İktidarın bütün bunları gördüğü anlaşılıyor. Bu nedenle tehditlerin hedefi parti liderlerinden, adaylardan, onlara oy verecek seçmenlere doğru genişlemiş durumda. “Seçmenin mağdur olacağı” sözleri miting meydanlarında Erdoğan’ın ağzından dökülüyor, tehditlerin dozu sürekli artırılıyor. “Usta” ustalığını girdiği tüm seçimleri kazanarak, kazanamadığı seçimleri geçersizleştirerek kanıtlamıştı. Seçim kazanmış olmak, “Halkın onay ve desteğine sahip olmak”, iktidarın kendi meşruluğunu temellendirdiği en önemli argüman oldu.
Şimdi bu destek her geçen gün biraz daha eriyor. 1 Nisan’da muhtemelen bu erimenin sonuçları ortaya çıkacak, iktidarın üzerine bastığı toprağın ayakları altından kayıp gittiği görünür olacak. Ama bunun görünür olması iktidarın çekip gideceği anlamına gelmiyor. Onlar “Halkın verdiği dersi anladık” deyip, hiç bir şey olmamış gibi yola devam etmek isteyeceklerdir. Ama politik tablonun değişmesinin sarsıcı etkileri olacaktır. Erdoğan bunu gördüğü için meydan meydan dolaşıyor.

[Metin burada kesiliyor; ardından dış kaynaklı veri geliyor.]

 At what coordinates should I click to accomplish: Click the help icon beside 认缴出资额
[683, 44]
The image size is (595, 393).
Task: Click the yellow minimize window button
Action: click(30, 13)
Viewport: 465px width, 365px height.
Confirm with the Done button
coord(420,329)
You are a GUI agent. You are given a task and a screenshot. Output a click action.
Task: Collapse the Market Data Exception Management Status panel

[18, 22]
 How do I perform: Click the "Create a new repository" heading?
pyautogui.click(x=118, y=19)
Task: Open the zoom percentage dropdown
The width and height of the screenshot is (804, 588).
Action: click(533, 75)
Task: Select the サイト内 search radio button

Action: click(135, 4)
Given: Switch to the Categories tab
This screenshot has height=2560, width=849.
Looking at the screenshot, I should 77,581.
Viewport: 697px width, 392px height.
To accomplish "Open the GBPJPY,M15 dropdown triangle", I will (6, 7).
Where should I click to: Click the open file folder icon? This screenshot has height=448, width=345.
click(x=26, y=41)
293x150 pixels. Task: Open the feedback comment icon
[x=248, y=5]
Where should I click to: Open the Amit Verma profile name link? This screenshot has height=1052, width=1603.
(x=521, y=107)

Ülkeyi zaten bir süredir kaos politikaları ile yönetiyorlar. Bu politika şiddetin dozu artırılmış, tüm muhalefet odaklarının seslerinin kesilmiş olmasıyla devam ettirilmek istenecektir. “Televizyonlara verilen talimatların”, yargıya yapılan çağrıların, “güvenlik güçlerine” verilen yetkilerin daha fazla artırıldığı bir döneme gireceğiz. Dinler, mezhepler, milliyetler arasında kin ve nefret tohumları eken propagandalar hız kazanacaktır.
Ama tüm bunlar halk muhalefetinin bastırılmasına, güç ve moral kazanmış kitlelerin susturulmasına yetmeyecektir. Bir ülkenin tarihine işçi ve emekçilerin kitlesel karşı çıkışları “Bahar Eylemleri” olarak, “Büyük Madenci Yürüyüşü” olarak, “Metal Fırtına” olarak geçmişse, bu ülkede 15-16 Haziran’lar yaşanmışsa o ülkede gelecek için umutsuzluğa yer yoktur.